Genetic heterogeneity – 'the existence of two or more genetically distinct entities with essentially one and the same phenotype'24 – is a common attribute of human disease, characterizing not only the genetically complex disorders, but inherently present in monogenic mendelian conditions as well. In the latter, locus heterogeneity is usually estimated as the proportion of families linked to a given locus using a Bayesian model25 or likelihood-ratio tests.26 The approaches to resolving such heterogeneity include segregation analysis and search for subclinical markers that may index aetiological subtypes.

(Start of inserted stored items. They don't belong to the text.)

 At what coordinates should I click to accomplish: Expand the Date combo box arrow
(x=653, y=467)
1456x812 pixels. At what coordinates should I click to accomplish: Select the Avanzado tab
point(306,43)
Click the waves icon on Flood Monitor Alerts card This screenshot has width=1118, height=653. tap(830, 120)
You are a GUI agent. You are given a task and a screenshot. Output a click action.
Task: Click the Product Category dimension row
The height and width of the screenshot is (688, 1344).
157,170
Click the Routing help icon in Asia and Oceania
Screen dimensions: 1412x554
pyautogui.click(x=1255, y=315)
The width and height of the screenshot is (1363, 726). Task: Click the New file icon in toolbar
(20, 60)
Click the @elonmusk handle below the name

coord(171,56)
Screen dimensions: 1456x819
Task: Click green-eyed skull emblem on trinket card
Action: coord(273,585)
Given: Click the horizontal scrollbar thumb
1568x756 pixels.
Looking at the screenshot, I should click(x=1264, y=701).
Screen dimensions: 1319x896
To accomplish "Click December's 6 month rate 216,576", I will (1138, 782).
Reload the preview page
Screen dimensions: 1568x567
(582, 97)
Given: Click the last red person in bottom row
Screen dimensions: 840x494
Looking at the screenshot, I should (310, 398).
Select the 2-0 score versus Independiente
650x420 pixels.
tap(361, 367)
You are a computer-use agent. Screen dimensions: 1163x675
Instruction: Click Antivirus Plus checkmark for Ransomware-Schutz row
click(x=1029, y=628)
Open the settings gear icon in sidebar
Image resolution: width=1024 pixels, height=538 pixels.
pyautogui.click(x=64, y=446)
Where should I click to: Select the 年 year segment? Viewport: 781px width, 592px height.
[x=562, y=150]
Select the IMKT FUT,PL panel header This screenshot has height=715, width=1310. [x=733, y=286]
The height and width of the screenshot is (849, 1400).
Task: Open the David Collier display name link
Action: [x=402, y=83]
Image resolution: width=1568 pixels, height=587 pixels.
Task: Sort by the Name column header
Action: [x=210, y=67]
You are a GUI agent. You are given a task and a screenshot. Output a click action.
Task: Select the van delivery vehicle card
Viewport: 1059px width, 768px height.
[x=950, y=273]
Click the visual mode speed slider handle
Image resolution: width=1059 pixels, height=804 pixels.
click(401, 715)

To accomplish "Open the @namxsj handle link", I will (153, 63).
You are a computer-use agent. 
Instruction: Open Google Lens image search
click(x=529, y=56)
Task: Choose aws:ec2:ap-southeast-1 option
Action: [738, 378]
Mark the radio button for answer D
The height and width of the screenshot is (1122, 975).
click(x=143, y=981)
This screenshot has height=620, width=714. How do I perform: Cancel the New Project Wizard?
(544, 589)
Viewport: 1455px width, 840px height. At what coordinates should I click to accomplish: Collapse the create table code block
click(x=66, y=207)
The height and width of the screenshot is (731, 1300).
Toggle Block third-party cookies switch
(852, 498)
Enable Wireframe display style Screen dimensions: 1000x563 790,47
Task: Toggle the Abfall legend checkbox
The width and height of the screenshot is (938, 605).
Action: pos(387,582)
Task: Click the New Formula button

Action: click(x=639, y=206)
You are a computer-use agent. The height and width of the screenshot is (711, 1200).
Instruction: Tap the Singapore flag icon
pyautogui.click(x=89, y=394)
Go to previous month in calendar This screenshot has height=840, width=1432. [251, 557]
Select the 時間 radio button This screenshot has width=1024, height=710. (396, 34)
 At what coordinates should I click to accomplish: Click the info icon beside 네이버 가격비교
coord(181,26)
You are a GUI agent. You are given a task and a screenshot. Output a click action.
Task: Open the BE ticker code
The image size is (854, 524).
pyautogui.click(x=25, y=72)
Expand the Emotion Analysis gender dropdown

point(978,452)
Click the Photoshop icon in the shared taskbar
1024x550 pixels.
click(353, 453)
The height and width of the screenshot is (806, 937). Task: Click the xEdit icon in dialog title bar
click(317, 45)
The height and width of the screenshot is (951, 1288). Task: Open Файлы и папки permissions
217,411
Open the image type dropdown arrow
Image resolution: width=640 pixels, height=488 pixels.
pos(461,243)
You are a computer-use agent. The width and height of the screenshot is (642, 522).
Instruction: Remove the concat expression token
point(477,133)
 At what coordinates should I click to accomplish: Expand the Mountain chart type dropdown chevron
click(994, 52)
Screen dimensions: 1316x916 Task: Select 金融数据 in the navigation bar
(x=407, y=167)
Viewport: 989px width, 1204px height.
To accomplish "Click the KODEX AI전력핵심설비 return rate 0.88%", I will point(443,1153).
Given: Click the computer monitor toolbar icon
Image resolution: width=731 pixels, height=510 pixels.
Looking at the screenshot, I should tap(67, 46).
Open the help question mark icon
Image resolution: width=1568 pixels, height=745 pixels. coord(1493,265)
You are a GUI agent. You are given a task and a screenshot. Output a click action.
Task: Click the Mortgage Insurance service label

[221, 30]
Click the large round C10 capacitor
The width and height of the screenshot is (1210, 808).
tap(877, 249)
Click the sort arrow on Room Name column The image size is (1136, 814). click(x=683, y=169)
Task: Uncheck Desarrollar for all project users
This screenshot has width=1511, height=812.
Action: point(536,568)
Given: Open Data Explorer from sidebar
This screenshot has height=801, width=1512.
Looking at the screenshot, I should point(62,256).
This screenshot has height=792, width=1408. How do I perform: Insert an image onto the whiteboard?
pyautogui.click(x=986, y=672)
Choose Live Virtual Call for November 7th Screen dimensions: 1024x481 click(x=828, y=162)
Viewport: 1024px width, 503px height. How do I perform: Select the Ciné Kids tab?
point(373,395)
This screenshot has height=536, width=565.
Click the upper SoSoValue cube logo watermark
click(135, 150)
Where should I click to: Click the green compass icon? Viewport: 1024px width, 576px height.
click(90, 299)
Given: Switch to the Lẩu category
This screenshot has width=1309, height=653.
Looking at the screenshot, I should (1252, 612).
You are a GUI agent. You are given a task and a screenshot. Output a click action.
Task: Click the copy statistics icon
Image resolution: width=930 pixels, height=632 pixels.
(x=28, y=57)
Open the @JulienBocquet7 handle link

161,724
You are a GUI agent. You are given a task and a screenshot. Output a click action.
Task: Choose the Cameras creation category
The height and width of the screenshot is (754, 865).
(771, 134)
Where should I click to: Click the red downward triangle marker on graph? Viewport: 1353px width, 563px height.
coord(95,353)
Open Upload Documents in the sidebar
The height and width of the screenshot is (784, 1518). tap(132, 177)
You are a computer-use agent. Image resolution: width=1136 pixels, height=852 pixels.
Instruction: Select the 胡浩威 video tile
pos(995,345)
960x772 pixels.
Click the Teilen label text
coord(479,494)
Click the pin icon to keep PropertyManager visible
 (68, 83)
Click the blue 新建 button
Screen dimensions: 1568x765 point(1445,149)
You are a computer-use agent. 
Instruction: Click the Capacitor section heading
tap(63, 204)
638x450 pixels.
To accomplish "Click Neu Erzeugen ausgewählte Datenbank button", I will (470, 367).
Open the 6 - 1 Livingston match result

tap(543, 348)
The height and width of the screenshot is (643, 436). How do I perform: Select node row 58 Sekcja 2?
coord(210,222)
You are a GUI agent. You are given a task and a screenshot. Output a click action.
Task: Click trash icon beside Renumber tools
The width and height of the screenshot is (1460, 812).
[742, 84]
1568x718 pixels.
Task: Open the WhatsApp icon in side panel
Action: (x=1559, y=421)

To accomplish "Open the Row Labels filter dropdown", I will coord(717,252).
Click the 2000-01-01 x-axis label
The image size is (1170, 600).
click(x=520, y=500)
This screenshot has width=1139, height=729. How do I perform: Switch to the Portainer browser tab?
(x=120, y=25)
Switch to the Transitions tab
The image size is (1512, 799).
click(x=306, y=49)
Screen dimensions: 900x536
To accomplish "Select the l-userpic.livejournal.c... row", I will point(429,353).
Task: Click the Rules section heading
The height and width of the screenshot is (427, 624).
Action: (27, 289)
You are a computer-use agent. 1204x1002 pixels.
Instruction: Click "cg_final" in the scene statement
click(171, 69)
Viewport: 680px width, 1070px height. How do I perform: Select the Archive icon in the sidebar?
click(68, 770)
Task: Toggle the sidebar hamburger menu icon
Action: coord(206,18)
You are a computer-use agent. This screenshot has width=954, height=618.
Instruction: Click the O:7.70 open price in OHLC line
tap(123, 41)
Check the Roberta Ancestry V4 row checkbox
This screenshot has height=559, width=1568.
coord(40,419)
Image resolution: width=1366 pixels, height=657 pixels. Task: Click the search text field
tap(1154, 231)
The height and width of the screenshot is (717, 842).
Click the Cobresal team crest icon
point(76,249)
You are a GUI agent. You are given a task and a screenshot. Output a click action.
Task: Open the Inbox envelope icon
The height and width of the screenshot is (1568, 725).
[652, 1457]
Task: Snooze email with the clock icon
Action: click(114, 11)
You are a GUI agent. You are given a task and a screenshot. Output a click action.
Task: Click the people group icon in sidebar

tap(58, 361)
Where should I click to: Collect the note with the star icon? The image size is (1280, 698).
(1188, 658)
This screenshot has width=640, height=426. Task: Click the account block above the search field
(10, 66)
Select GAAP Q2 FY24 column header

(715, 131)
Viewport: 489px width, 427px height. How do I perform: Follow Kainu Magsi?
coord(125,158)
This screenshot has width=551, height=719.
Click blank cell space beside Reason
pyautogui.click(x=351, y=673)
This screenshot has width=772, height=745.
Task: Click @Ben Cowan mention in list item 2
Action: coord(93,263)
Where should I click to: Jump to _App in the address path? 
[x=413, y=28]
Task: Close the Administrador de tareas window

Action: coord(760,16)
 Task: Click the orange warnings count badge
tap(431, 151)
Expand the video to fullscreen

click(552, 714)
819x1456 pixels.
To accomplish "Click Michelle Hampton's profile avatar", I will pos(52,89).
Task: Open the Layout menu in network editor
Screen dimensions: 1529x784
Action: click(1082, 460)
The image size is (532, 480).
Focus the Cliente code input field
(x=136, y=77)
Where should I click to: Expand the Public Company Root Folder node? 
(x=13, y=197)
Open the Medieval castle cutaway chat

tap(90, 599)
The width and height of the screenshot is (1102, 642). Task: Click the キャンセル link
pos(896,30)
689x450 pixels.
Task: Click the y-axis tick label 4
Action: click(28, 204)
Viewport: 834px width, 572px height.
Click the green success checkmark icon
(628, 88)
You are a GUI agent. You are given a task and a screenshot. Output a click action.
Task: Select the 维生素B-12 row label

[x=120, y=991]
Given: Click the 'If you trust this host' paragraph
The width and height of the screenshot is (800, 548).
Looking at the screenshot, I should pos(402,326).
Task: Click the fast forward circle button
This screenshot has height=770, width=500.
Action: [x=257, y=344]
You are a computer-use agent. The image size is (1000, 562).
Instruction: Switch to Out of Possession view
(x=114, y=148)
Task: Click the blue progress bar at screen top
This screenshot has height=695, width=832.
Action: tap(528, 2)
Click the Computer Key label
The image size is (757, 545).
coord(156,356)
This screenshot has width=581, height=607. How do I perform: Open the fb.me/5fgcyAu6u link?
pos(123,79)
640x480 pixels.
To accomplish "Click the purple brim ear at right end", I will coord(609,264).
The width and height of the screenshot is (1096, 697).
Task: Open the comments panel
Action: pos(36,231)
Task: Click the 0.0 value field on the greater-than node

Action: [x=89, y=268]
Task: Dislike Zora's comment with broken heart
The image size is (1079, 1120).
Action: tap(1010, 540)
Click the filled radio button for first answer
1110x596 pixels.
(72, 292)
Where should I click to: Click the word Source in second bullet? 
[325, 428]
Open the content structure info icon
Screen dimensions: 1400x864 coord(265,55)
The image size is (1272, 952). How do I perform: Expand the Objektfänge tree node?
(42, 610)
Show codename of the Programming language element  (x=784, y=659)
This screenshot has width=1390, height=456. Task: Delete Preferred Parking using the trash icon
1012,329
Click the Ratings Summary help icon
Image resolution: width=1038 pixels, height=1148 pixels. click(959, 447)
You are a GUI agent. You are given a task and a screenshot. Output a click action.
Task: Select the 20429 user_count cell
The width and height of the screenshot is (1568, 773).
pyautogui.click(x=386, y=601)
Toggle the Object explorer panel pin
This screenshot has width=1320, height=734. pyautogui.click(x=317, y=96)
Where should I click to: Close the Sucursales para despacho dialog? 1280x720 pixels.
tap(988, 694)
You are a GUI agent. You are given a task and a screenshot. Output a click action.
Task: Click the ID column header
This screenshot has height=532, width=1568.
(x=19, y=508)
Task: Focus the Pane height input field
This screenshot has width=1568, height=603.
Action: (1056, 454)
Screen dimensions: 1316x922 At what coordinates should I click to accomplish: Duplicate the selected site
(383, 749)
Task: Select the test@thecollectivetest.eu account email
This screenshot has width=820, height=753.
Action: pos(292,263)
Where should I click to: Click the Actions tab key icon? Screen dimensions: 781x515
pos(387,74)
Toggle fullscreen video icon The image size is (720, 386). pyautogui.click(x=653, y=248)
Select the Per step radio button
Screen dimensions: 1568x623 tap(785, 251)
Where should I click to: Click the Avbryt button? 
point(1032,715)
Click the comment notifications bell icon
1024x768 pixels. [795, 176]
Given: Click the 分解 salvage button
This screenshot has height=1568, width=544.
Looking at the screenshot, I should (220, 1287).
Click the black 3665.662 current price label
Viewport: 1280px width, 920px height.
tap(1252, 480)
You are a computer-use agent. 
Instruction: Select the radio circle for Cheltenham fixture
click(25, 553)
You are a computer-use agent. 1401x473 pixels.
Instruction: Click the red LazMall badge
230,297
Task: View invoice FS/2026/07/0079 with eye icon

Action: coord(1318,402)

Retinitis pigmentosa is an apt example, where the identification of mutations in over 30 genes has resulted in a genetic classification of the retinal degeneration syndromes.27 Extensive heterogeneity is the rule in many common complex disorders, including inflammatory bowel disease,28 rheumatoid arthritis,29 and osteoporosis.30 The obverse phenomenon of pleiotropy, that is, multiple phenotypes arising from one genetic factor, is equally common, for example, in demyelinating peripheral neuropathy or axonal neuropathy with vocal cord paresis caused by mutations in the same GDAP1 gene.31, 32 A range of dissimilar syndromes may be varying expressions of a single genetic defect, such as severe neonatal intestinal obstruction, bronchiectatic lung disease, idiopathic pancreatitis, and male infertility, caused by mutations in the CFTR gene.33, 34, 35 Both heterogeneity and pleiotropy are implicated in the phenotypic variation of common brain disorders,36 where their effects may be aggravated by unknown or poorly understood environmental contributions to the phenotype.37
Schizophrenia cannot be an exception from these laws. Although heterogeneity is generally acknowledged and genetic linkage analysis often performed under the assumption of heterogeneity, this is usually performed post hoc, that is, after the data have been collected, or by default, when difficult to interpret results have been obtained.38 Apart from locus and allelic heterogeneity, commonly suspected sources of 'nuisance' variance in schizophrenia include a poorly understood, poly- or oligogenic transmission; incomplete penetrance; variable phenotype expression; unknown environmental contribution; phenocopies; misspecification of the genetic model; and measurement or classification error.39, 40 Less often acknowledged, but potentially critical sources are a fallible phenotype;41 existence of latent disease subtypes that may be aetiologically different;42 and population admixture (of subtypes and ethnic variation) that could seriously compromise the power of the available analytic methods.43, 44
The likely existence of aetiologically different subtypes of the disorder (Bleuler's notion of a 'group of schizophrenias'45), is rarely considered in genetic studies, which tend to be predicated on the broad clinical diagnosis as the phenotype, implicitly assuming a unitary view of the disorder. Phenotype refinement through disaggregation into clinical subtypes, or extension by covariate quantitative traits, has been a successful strategy in the genetic dissection of asthma,20 type I diabetes,19 or dementia.23 This approach has had limited following in schizophrenia research. The failure to address the unresolved heterogeneity in schizophrenia continues to be a serious obstacle to the effective harnessing of novel technologies, such as whole-genome association analysis, or joint association and expression studies, into an effort to 'deconstruct' schizophrenia.